- Problem to solve
Within the records below, find each line that holds the string "account", then copy it.

- Data
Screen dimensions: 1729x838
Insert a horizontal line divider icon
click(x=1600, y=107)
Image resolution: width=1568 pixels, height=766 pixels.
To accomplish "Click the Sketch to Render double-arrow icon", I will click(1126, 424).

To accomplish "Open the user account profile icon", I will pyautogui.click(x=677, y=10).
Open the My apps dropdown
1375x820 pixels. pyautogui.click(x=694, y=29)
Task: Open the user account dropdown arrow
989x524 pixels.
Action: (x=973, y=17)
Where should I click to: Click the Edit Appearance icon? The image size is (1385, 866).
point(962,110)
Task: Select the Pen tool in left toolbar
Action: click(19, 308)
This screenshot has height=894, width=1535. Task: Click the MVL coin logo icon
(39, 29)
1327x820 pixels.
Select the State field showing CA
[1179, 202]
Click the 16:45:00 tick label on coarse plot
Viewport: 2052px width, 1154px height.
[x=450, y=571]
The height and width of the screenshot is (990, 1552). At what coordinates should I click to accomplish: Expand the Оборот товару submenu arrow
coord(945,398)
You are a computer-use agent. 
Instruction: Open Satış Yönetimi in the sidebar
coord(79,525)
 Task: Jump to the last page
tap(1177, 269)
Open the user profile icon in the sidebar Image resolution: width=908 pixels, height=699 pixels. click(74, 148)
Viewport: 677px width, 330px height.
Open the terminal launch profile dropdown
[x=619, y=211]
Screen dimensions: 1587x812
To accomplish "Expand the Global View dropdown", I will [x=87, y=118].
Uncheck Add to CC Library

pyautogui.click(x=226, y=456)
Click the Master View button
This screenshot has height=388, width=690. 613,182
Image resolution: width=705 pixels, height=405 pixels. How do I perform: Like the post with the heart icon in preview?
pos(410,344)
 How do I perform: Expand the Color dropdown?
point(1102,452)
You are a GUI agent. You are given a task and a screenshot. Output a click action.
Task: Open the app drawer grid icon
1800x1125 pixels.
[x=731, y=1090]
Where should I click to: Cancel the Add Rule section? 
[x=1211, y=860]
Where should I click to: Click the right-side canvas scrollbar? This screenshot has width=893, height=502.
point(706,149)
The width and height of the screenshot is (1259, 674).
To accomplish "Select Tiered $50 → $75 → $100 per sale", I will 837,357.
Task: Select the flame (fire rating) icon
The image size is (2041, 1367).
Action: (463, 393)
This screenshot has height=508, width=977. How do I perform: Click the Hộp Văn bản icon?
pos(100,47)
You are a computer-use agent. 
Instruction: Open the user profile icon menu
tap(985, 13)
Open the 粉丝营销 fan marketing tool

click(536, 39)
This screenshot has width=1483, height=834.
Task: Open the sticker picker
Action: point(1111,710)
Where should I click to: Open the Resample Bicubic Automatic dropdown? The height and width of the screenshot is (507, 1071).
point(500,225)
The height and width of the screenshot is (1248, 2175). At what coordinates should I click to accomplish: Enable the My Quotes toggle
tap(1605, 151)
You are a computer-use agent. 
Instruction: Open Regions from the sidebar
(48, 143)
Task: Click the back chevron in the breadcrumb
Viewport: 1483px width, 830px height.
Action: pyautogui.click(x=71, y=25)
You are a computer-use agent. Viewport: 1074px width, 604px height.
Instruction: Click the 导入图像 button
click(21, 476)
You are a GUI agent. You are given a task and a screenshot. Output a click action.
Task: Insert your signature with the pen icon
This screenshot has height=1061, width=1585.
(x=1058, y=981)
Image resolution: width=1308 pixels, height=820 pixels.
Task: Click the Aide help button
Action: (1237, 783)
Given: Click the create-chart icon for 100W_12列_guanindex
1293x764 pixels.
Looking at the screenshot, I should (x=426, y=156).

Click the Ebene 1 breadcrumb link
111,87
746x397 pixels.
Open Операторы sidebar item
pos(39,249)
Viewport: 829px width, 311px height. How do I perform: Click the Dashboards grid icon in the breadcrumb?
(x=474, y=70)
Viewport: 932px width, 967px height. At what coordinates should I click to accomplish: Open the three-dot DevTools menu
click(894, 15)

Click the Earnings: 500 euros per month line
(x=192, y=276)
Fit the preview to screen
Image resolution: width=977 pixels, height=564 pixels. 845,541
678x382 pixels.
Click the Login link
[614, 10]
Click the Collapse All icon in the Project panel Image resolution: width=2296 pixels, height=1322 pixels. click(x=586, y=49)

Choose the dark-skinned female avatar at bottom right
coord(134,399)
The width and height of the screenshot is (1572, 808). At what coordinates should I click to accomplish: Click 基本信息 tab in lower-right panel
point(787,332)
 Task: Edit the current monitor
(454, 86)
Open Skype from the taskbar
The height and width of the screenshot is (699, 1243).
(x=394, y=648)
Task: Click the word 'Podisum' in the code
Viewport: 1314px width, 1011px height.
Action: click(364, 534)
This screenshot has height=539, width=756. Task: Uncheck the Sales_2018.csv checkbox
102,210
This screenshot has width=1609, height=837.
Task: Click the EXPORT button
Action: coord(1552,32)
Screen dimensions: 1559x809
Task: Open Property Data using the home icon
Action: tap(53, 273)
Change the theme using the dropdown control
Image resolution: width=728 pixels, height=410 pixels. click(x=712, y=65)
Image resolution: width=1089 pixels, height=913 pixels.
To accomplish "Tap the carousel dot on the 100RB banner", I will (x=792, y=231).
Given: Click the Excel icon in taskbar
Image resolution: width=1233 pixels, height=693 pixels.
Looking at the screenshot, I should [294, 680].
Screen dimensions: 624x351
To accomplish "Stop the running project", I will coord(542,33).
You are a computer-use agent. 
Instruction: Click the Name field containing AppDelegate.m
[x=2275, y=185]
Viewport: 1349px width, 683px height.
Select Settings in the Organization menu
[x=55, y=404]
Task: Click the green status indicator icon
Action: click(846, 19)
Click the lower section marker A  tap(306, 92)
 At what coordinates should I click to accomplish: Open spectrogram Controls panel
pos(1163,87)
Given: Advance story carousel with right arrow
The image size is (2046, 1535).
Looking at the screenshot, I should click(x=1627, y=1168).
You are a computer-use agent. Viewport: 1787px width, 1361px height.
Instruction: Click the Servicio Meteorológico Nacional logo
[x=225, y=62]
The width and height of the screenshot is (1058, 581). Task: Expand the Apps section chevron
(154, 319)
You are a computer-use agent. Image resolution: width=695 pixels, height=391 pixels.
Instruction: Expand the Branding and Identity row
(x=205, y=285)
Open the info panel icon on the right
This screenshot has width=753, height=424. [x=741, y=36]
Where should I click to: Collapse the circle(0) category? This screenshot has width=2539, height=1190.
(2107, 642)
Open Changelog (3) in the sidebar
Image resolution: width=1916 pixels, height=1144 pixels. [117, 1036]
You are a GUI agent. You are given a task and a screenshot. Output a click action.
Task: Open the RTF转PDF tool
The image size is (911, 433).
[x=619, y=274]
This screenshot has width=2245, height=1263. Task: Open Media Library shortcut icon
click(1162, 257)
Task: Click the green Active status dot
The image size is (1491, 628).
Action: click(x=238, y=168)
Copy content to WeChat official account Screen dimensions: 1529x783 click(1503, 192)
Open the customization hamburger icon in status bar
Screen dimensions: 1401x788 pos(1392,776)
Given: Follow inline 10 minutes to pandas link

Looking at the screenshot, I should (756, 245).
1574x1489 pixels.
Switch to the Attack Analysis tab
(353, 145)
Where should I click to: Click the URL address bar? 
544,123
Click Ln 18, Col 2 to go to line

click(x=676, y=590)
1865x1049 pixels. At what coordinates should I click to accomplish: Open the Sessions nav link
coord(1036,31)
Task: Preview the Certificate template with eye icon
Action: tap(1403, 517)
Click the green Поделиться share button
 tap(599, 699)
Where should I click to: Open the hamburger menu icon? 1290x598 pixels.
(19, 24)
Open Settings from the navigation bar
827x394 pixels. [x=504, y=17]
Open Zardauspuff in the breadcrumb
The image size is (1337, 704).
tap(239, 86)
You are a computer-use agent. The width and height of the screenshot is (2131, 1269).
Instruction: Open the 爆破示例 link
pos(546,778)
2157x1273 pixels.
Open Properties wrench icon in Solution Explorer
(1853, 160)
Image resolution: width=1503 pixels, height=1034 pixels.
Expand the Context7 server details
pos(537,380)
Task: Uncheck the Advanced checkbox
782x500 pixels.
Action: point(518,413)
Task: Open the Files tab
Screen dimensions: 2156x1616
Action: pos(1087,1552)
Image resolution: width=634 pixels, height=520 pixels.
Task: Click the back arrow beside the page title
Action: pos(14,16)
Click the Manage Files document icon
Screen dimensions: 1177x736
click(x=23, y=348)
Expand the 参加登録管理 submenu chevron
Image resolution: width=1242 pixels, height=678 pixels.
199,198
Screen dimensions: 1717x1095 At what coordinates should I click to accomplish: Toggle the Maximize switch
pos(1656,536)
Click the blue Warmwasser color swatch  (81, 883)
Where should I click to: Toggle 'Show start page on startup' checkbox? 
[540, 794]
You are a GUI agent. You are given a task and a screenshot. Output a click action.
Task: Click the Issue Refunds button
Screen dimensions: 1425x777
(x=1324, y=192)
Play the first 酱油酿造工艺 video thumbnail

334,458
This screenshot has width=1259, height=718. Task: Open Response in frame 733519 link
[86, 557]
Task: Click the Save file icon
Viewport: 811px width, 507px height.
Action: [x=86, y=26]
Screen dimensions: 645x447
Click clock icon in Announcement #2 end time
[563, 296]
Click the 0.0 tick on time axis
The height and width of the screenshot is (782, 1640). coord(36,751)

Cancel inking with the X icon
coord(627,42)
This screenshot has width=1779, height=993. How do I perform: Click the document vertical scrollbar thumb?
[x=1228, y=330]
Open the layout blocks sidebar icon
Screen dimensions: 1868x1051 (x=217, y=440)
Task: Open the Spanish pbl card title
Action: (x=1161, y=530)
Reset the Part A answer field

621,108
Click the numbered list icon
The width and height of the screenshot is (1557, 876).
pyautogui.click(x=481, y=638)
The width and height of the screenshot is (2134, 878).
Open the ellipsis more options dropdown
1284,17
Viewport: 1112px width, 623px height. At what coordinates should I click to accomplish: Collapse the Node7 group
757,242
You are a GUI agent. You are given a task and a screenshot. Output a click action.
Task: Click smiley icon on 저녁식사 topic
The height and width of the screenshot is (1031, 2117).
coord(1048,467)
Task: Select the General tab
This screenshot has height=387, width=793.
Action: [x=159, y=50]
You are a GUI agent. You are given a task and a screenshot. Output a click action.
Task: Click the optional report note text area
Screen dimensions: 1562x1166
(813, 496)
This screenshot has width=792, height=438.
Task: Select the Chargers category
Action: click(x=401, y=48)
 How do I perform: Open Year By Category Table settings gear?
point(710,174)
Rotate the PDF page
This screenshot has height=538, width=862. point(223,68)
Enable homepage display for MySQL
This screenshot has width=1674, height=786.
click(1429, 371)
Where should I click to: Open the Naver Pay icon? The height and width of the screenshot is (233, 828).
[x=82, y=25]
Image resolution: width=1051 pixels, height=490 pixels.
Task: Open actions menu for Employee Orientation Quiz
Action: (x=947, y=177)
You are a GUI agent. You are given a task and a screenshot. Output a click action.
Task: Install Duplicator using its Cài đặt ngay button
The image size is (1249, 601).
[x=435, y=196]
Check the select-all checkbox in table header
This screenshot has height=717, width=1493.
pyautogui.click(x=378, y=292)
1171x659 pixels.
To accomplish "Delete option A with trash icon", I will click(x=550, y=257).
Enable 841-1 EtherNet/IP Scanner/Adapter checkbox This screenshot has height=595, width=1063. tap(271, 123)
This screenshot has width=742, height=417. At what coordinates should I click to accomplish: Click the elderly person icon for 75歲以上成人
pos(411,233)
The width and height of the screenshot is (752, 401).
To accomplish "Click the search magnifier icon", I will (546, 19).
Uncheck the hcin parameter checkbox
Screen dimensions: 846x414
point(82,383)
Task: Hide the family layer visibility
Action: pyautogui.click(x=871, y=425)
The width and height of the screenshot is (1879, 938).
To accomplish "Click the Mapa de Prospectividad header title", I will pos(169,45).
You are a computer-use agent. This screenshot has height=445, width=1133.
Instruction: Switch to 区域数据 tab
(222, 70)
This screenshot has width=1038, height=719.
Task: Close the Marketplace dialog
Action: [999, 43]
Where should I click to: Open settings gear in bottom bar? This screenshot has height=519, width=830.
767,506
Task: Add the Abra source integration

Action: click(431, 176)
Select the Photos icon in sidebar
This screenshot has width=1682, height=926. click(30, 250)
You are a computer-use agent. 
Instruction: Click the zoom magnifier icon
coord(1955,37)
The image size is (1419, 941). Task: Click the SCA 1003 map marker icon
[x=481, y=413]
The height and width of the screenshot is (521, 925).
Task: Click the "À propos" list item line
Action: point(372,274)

- Result
To accomplish "Open the user account profile icon", I will pyautogui.click(x=677, y=10).
Task: Open the user account dropdown arrow
Copy content to WeChat official account Screen dimensions: 1529x783 click(1503, 192)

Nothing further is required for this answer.